Nanoparticles carry drugs designed to help image, track, and treat tumors

Particles one-billionth of a meter in size can be loaded with high concentrations of drugs designed to kill brain cancer. These nanoparticles can be used to image and track tumors as well as destroy them, according to researchers at the University of Michigan Comprehensive Cancer Center.

Researchers bundled the drug Photofrin with iron oxide into nanoparticles that would target cancerous brain tumors. Photofrin offers a type of photodynamic therapy: The drug is drawn through the bloodstream to tumor cells, where a laser activates it to attack the tumor. Iron oxide is a contrast agent used to enhance MRI.

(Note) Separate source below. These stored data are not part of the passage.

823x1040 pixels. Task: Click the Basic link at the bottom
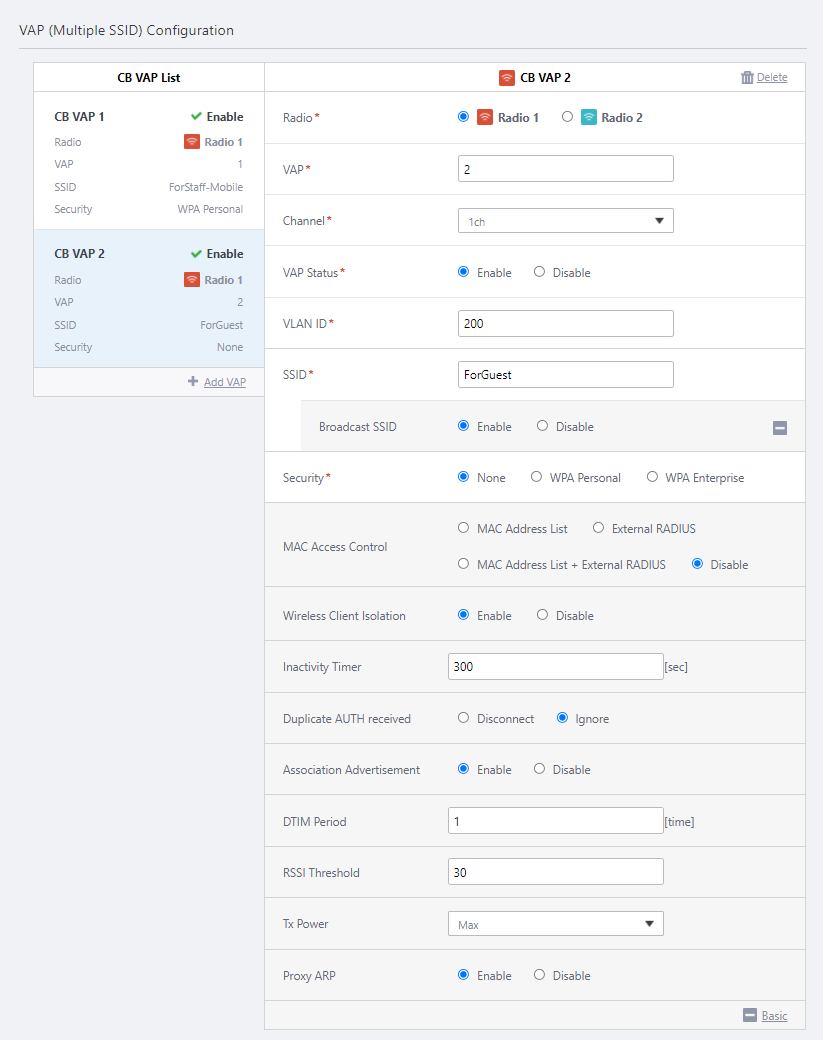(x=774, y=1015)
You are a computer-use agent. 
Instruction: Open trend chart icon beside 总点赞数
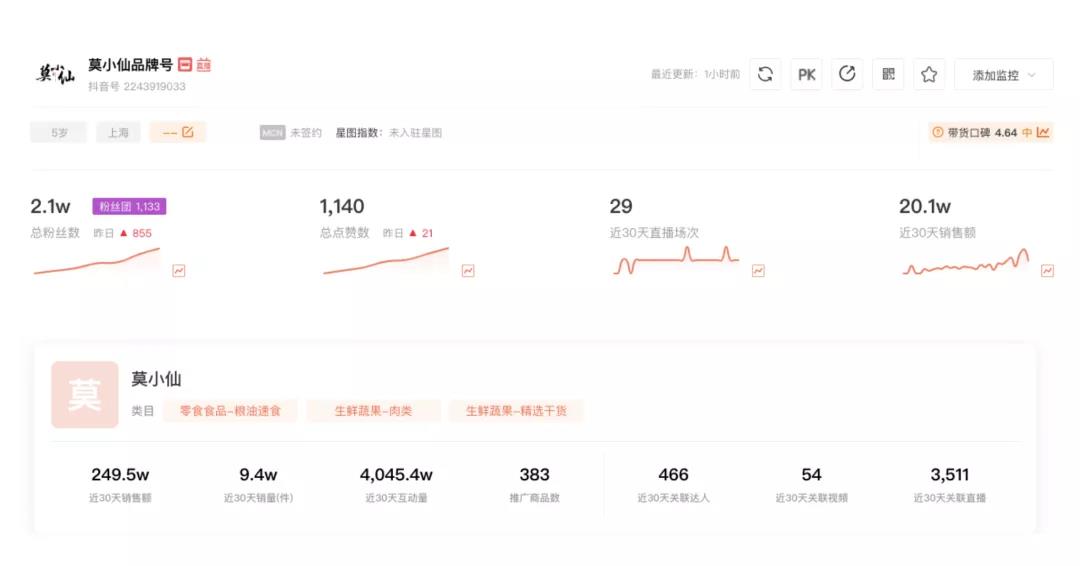tap(468, 271)
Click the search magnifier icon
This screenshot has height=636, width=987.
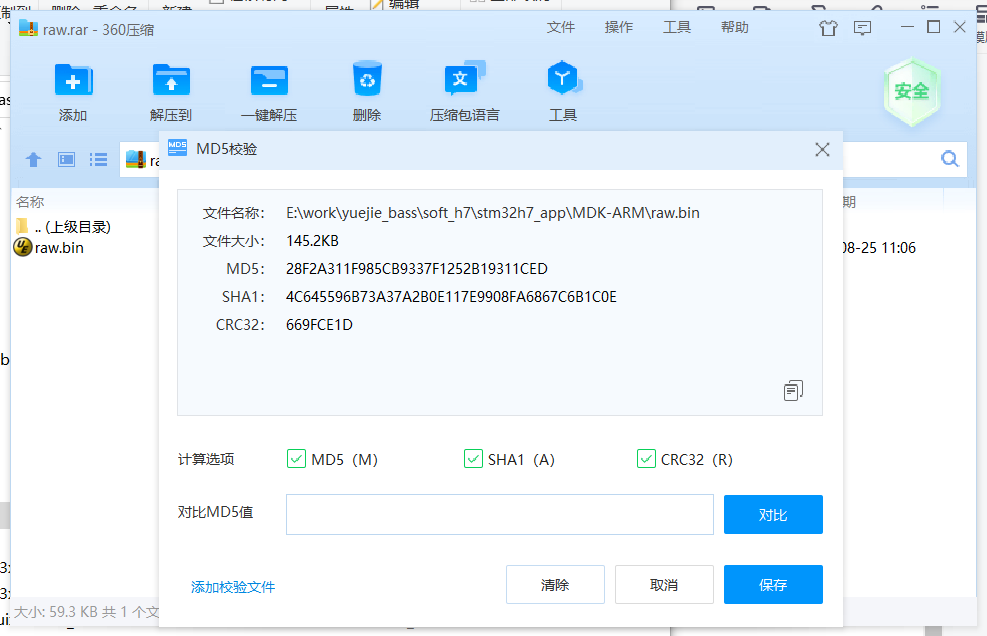[949, 159]
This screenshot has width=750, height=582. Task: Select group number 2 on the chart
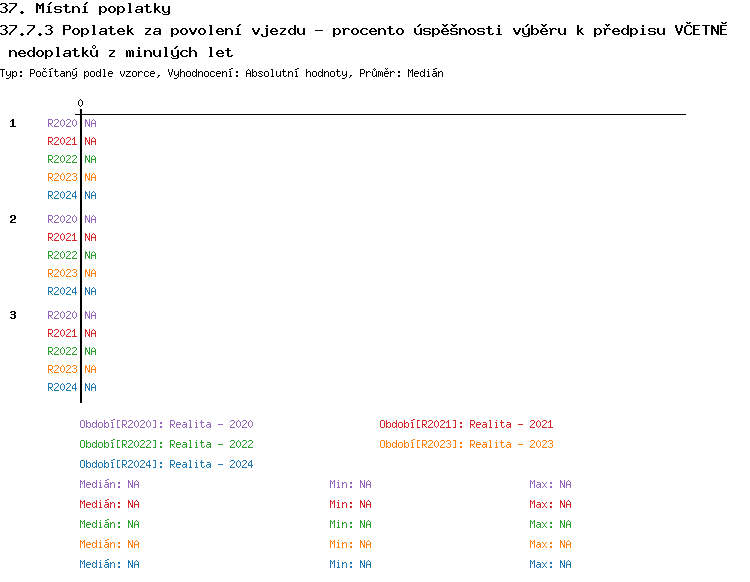13,219
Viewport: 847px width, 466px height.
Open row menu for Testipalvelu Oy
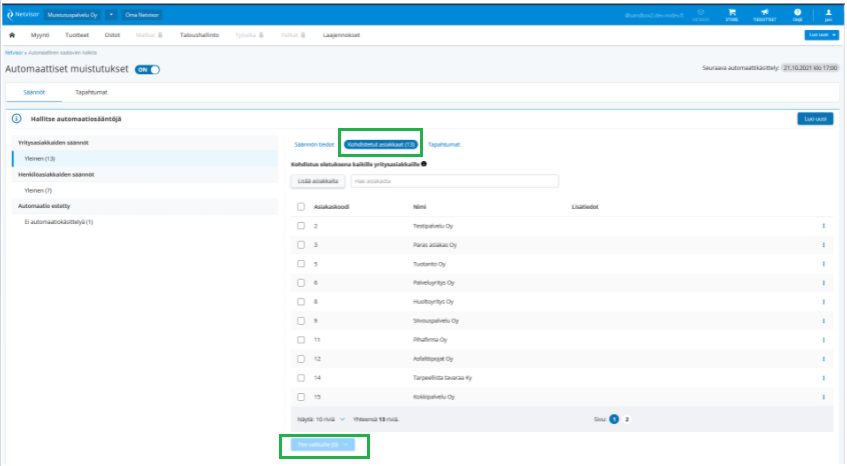click(823, 226)
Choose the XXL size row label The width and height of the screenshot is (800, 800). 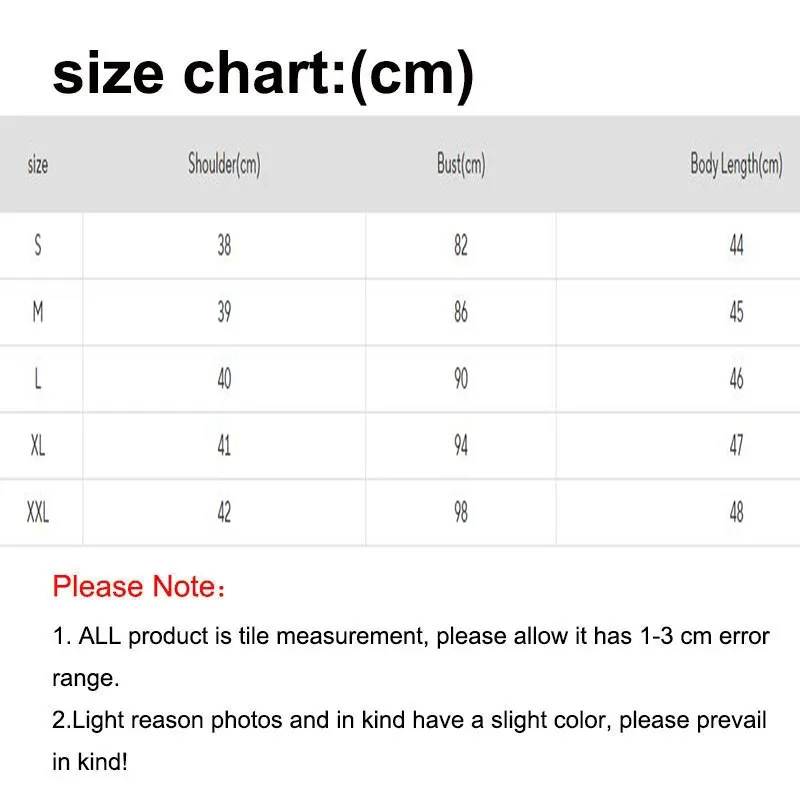tap(38, 513)
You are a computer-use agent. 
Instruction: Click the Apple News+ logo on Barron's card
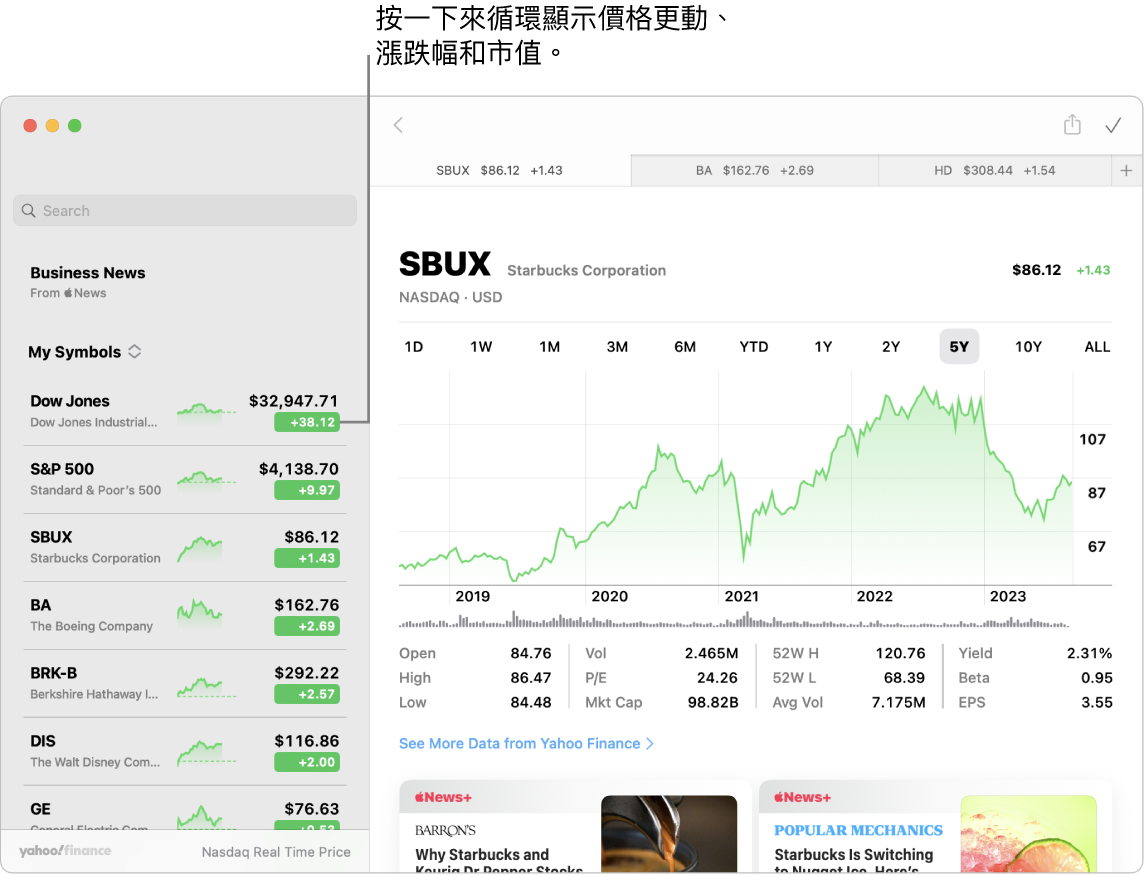pyautogui.click(x=441, y=797)
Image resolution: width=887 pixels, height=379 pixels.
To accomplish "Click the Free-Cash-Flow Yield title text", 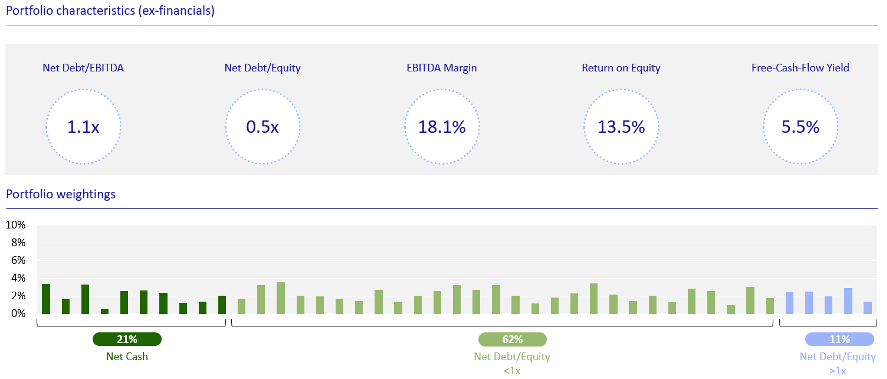I will pyautogui.click(x=800, y=68).
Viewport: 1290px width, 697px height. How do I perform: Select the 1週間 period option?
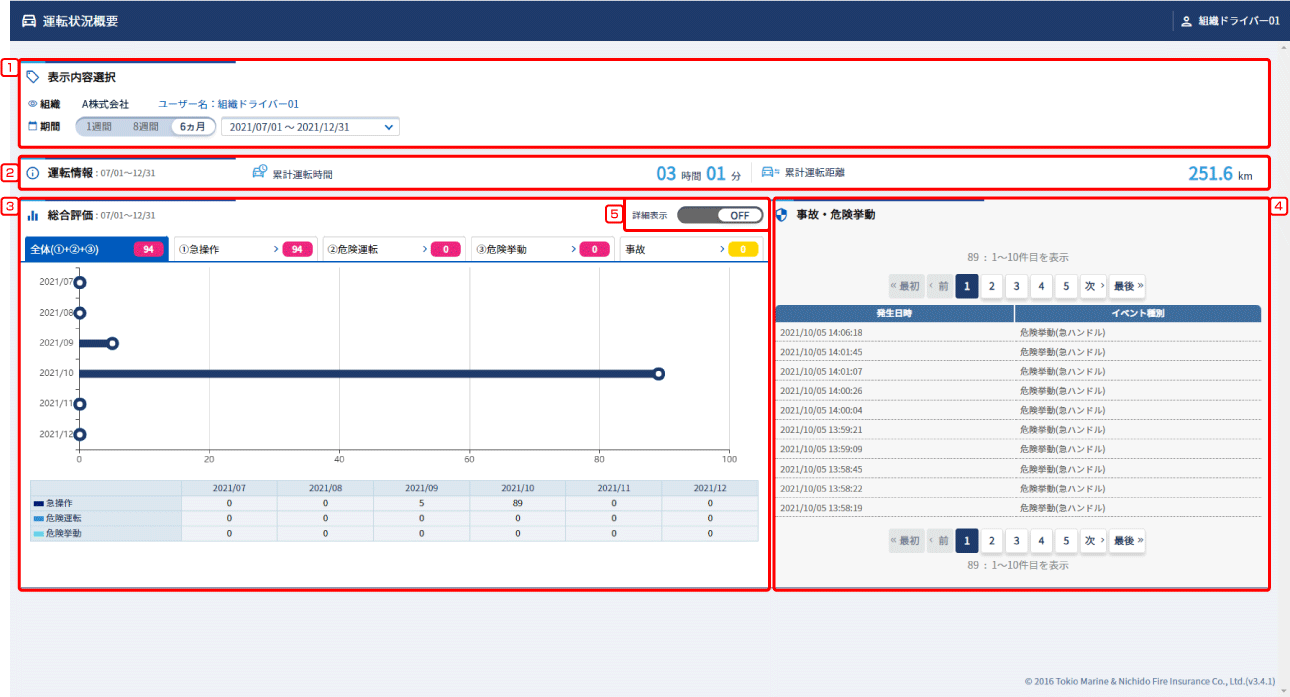(x=98, y=127)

"Photofrin goes into tumor blood vessels and collapses the vasculature, which then starves the tumor of the blood flow needed to survive. The problem with free Photofrin therapy is that it can cause damage to healthy tissue. In our study, the nanoparticle becomes a vehicle to deliver the drug directly to the tumor," said study author Brian Ross, Ph.D., a professor of radiology at the U-M Medical School and codirector of molecular imaging at the U-M Comprehensive Cancer Center.

Results of the study appear in the Nov. 15 issue of Clinical Cancer Research.

Treating brain tumors is difficult because the blood-brain barrier prevents substances, harmful or beneficial, from traveling through the bloodstream into the brain. Chemotherapy must penetrate this barrier to treat a tumor.

The U-M researchers tested the nanoparticles in cell cultures and animals. Their studies showed the nanoparticles traveled to the tumor, resulting in less Photofrin exposure throughout the body and enhanced exposure within the tumor. This allowed a larger window for activating the drug with light and would eliminate a common side effect of photodynamic therapy, in which healthy skin becomes sensitive to light.

The researchers found that rats treated traditionally with Photofrin survived 13 days, while those treated with Photofrin incorporated into a nanoparticle survived an average of 33 days. Forty percent of the rats remained disease-free six months after treatment.

They also found twice the amount of the contrast agent at the tumor site when using targeted nanoparticles, suggesting the nanoparticles were attracted to the site.

If nanoparticle delivery proves to be safe in humans, it will allow researchers to reexamine previously developed drugs that were discarded because they caused too many dangerous side effects.